_DATA FOR ANALYSIS_

=== Begin Enclosure ===

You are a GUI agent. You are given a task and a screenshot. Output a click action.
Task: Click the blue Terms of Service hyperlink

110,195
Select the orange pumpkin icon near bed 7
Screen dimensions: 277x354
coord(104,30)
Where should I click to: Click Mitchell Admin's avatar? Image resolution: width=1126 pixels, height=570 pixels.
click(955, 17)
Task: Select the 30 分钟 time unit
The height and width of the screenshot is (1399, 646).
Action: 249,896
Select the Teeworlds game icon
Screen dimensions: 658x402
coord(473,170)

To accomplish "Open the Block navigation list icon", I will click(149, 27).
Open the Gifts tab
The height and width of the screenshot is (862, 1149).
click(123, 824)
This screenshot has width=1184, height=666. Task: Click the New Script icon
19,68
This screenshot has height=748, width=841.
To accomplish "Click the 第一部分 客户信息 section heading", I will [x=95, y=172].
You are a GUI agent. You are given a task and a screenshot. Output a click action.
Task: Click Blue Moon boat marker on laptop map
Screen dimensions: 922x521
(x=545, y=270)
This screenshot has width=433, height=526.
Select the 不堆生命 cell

=== End Enclosure ===

_PROBLEM DETAILS_
Restate each of the entries above verbatim.

_SOLUTION BELOW_
You are a GUI agent. You are given a task and a screenshot. Output a click action.
Task: Click the blue Terms of Service hyperlink

110,195
Select the orange pumpkin icon near bed 7
Screen dimensions: 277x354
coord(104,30)
Where should I click to: Click Mitchell Admin's avatar? Image resolution: width=1126 pixels, height=570 pixels.
click(955, 17)
Task: Select the 30 分钟 time unit
The height and width of the screenshot is (1399, 646).
Action: 249,896
Select the Teeworlds game icon
Screen dimensions: 658x402
coord(473,170)

To accomplish "Open the Block navigation list icon", I will click(149, 27).
Open the Gifts tab
The height and width of the screenshot is (862, 1149).
click(123, 824)
This screenshot has width=1184, height=666. Task: Click the New Script icon
19,68
This screenshot has height=748, width=841.
To accomplish "Click the 第一部分 客户信息 section heading", I will [x=95, y=172].
You are a GUI agent. You are given a task and a screenshot. Output a click action.
Task: Click Blue Moon boat marker on laptop map
Screen dimensions: 922x521
(x=545, y=270)
This screenshot has width=433, height=526.
Select the 不堆生命 cell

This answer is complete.